Berger also said her experience has led her to become a more independent person—a quality that lends a hand when entering college.
“I already had a year of ‘real life’ under my belt, which made my adjustment to college seem like a walk in the park,” Berger wrote.
Berger’s impactful experience during her gap year sparked her interest to study International Development in Emerging Markets at American University. Her time in India helped outline her college experience and she entered college with more certainty of what she wanted to study.
Berger also gives credit to her gap year for giving her a more global perspective of the world and meeting new people she never would have met had she gone straight to college.
“I am so thankful that I have the experience because it was so enriching,” Berger wrote. “I came away with so much—an understanding of a new country, families on the other side of the world whom I consider my own, and international friends from not just India, but also Brazil, Mexico, Germany, France, Italy and Poland.”
Planning the Gap
The positive gap year experiences of past UAHS students have prompted current students to take a gap year prior to college.
Berger’s younger sister, Maria Berger, is a senior at UAHS and is currently planning her gap year. She intends to graduate high school a year early and spend next year in another country as part of the Rotary Youth Exchange, like her sister.
Her schedule is completely full so she can earn all of the credits she needs to graduate at the end of the 2013-14 school year.
“It’s very overwelming but it will be worth it in the end,” Berger said.
Berger’s decision to graduate early and spend next year in a foreign country was influenced by her sister’s successful experience in India.
“I saw how much fun my sister had and what new friends she made…so it was really interesting and it made me want to do it,” Berger said.
She is to eager graduate in June and take her gap year during the 2014-15 academic year. Even though she will have one year less of high school compared to her peers, Berger does not believe she will miss having a typical high school experience.
“I do not think I am missing out on anything,” she said. “I think it is time for me to move on and make new friends and start a new life.”
For Berger, this new life begins with a gap year, preferably in a country in South America. Berger hopes the experience is as impactful for her as it was for her sister, and she believes the gap year will help her grow significantly.
“I think taking a gap year between your high school career and your college career [helps] you become a more mature person,” Berger said. “You become more independent because at home you are dependent on your parents…They have all the money [and] they give you food but then over abroad you are by yourself.
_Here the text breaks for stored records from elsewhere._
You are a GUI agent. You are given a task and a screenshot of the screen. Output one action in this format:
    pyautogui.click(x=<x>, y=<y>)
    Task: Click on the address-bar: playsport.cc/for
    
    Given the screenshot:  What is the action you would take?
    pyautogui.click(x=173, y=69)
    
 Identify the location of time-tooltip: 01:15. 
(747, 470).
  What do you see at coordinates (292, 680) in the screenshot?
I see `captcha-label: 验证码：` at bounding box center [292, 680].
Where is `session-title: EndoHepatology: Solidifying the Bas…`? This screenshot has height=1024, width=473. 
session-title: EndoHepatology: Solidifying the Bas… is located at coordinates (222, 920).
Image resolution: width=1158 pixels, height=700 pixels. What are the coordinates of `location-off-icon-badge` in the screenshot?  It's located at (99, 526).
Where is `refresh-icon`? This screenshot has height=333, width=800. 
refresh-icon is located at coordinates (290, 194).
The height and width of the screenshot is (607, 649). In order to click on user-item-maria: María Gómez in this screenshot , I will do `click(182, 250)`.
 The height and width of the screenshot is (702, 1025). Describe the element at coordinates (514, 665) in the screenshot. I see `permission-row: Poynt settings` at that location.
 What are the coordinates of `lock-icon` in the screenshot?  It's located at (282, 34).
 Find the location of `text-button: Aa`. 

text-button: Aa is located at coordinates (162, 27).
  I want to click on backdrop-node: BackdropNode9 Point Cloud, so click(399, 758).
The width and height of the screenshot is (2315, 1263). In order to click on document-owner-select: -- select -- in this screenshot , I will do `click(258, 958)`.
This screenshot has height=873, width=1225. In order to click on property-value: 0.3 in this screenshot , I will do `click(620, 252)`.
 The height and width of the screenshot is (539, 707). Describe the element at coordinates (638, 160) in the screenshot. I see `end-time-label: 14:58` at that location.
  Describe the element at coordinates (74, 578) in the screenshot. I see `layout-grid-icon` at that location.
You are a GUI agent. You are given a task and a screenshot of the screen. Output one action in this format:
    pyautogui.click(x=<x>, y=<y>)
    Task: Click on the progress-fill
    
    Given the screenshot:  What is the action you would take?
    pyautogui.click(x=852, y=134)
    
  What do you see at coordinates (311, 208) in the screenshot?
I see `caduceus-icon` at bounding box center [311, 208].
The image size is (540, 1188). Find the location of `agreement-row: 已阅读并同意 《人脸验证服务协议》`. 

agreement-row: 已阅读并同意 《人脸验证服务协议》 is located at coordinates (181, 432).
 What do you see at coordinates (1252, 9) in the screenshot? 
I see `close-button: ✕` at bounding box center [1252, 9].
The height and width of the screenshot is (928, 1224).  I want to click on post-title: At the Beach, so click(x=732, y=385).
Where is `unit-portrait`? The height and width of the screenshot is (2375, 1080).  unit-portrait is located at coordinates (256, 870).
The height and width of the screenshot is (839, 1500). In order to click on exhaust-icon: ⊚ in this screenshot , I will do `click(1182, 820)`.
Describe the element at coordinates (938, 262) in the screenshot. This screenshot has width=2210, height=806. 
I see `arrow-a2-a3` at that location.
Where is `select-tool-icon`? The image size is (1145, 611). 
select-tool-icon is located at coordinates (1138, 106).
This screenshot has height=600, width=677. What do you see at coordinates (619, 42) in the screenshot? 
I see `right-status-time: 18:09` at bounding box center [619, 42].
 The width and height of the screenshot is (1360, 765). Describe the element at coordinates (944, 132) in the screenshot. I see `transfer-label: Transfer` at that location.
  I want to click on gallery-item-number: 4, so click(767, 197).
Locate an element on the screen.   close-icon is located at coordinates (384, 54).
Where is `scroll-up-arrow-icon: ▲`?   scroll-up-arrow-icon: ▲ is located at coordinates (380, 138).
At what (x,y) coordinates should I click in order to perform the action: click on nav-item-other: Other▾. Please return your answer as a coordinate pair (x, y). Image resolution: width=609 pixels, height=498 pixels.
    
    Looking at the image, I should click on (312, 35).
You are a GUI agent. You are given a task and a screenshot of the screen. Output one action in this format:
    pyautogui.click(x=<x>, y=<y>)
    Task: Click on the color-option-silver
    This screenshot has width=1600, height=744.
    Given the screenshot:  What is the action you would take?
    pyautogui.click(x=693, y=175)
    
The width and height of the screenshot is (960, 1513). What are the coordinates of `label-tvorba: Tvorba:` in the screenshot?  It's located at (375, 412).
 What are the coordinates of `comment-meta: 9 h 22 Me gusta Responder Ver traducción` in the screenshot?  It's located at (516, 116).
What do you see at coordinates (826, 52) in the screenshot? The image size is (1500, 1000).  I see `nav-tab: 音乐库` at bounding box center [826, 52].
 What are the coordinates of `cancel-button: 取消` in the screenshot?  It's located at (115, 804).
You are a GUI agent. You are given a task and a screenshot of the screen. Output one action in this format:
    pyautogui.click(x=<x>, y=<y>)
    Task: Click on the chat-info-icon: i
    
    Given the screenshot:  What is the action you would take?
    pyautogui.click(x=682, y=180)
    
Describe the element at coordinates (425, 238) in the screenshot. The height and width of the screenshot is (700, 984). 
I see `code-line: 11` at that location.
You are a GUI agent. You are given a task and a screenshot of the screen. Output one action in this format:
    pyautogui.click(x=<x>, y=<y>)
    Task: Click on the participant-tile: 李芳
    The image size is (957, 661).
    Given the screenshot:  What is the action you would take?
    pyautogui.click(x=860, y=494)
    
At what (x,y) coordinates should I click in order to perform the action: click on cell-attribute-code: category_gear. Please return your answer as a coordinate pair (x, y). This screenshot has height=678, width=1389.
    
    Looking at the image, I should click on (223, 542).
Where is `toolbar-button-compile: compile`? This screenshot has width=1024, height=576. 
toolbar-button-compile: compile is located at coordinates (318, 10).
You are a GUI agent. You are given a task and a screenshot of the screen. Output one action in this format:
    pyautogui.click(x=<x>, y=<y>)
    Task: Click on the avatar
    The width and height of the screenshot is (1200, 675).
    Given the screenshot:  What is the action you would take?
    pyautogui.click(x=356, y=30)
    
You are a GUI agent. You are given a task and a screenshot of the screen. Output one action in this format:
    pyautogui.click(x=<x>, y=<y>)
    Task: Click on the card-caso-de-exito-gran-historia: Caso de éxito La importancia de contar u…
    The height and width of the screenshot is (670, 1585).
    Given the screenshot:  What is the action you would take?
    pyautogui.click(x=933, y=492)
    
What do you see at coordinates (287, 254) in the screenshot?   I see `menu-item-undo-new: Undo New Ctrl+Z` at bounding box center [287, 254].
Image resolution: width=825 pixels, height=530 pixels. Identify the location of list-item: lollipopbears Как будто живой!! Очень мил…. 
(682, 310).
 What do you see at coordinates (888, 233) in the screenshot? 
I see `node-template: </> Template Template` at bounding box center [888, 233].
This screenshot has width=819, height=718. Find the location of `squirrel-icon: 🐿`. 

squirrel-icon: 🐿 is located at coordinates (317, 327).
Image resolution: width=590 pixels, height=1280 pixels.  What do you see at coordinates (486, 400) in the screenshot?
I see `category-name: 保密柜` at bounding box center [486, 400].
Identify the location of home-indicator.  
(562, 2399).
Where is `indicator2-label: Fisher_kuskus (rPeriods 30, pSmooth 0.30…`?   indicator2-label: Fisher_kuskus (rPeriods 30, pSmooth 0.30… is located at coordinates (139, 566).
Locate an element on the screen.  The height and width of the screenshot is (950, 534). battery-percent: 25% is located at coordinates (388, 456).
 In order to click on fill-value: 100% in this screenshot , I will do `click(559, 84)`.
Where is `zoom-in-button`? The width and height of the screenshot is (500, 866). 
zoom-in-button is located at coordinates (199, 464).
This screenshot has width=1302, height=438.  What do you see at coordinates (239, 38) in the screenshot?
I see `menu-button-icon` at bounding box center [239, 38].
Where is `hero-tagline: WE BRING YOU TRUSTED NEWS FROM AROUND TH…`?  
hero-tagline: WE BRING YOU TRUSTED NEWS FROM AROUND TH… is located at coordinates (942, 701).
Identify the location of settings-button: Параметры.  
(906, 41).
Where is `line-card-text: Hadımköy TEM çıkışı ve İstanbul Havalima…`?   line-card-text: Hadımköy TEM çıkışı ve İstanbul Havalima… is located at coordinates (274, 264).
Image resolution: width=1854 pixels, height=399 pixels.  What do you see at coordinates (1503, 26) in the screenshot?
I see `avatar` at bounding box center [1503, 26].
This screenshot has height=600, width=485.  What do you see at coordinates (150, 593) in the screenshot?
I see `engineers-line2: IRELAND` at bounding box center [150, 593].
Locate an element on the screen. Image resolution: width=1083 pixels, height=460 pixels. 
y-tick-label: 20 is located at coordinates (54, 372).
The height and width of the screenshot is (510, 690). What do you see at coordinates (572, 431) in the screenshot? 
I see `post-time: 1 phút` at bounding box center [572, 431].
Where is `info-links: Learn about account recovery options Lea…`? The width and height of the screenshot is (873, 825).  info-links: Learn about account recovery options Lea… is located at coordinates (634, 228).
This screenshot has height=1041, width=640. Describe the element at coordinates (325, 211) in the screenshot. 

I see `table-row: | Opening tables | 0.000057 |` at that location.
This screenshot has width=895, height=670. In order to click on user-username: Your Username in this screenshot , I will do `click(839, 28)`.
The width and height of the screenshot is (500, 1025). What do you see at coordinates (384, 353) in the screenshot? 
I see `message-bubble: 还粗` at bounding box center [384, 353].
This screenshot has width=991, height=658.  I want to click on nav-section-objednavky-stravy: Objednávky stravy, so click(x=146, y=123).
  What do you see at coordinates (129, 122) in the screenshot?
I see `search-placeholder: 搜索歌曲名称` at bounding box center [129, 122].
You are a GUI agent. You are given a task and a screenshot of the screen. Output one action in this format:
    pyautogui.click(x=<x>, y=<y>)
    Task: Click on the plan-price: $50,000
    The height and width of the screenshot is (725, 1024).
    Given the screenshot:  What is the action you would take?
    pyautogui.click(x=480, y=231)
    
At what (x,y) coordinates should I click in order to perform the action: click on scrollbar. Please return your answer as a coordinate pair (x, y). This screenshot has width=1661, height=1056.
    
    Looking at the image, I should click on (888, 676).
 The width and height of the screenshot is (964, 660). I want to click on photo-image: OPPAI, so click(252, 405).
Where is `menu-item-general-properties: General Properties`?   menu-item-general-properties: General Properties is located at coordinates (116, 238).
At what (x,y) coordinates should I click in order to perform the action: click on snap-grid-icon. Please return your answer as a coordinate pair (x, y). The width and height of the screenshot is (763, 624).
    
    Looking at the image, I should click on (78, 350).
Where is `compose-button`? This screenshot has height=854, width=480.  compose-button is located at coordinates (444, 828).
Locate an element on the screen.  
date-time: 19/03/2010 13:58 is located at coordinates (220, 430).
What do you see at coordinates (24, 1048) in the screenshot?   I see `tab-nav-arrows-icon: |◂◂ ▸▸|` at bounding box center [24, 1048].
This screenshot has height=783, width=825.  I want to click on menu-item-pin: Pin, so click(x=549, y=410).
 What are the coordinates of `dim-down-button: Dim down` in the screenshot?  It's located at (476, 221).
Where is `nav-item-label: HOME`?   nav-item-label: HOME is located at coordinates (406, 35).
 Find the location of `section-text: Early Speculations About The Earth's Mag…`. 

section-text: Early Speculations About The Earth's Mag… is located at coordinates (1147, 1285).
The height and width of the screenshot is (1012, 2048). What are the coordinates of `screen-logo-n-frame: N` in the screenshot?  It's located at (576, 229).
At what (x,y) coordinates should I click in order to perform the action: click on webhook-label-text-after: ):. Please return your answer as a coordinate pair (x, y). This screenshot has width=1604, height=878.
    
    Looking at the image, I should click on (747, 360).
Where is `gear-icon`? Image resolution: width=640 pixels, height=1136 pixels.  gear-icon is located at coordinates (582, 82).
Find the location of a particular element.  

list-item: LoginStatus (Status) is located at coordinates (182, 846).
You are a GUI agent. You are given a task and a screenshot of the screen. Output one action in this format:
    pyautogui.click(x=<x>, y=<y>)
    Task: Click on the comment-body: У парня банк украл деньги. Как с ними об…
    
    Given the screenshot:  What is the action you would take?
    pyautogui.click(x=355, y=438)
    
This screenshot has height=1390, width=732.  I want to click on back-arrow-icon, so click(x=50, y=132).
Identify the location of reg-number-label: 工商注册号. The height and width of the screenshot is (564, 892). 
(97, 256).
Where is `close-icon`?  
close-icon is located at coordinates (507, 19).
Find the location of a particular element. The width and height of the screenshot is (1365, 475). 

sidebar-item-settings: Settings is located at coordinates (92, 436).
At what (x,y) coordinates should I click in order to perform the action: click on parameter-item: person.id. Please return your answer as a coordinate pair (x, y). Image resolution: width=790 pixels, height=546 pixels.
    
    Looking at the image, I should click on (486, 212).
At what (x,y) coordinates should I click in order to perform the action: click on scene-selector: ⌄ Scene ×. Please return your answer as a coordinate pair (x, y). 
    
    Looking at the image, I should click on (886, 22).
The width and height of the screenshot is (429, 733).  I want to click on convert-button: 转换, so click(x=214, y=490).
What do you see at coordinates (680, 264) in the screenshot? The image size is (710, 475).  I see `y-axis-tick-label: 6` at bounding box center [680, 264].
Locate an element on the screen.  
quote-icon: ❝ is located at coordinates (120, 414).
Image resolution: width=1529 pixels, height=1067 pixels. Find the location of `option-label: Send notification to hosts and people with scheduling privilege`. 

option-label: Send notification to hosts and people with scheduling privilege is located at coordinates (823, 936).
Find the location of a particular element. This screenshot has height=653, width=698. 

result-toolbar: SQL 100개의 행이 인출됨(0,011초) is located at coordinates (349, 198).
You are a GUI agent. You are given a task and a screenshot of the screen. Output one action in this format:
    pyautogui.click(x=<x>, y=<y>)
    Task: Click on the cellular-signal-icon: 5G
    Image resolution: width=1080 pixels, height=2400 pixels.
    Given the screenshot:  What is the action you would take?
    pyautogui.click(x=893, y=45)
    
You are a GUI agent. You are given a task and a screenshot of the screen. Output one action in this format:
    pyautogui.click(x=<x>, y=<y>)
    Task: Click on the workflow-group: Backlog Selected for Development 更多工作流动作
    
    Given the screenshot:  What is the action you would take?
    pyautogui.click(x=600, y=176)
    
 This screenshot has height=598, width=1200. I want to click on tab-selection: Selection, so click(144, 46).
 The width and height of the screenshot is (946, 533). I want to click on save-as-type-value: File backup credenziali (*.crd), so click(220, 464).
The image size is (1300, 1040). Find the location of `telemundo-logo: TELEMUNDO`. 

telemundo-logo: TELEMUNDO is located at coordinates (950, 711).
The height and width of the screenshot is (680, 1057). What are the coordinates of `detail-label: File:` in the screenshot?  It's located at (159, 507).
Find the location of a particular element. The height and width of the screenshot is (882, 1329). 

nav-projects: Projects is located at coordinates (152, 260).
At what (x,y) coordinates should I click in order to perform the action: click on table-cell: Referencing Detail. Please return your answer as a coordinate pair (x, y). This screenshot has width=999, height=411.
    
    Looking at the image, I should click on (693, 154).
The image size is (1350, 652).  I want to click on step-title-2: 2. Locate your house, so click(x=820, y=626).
You are with a foreign family and you don’t really know much [about the country] so it makes you a more independent person.”
Both Hoffman and the Berger sisters recommend other students to consider taking a gap year as they approach the end of high school.
“I would highly recommend taking a gap year to anyone who has ever had a dream of doing something a little bit crazy,” Hoffman wrote. “Hike the Pacific Coast Trail, hike the Appalachian Trail, go to Africa, join a circus. There is a world of opportunity out there and there’s no time but now.”
Image Caption: Laura Hoffman holds a young monkey who was separated from his mother. She volunteered at an
animal rescue center in Peru during her gap year.
Image courtesy Laura Hoffman
Image Caption: Janine Berger explores the Himalayas while on a Deo Tibba trek in India. She had the opportunity to travel across the country during her gap year.
Image courtesy Janine Berger
Image Caption: Laura Hoffman swings on a rope over a waterfall in Jamaica. During her gap year, Hoffman volunteered at a children’s home in Jamaica and lived with a host family.
Image courtesy Laura Hoffman
Image Caption: Janine (left) and Maria Berger pose outside of the Taj Mahal. Maria visited her sister for two weeks while she was living in India.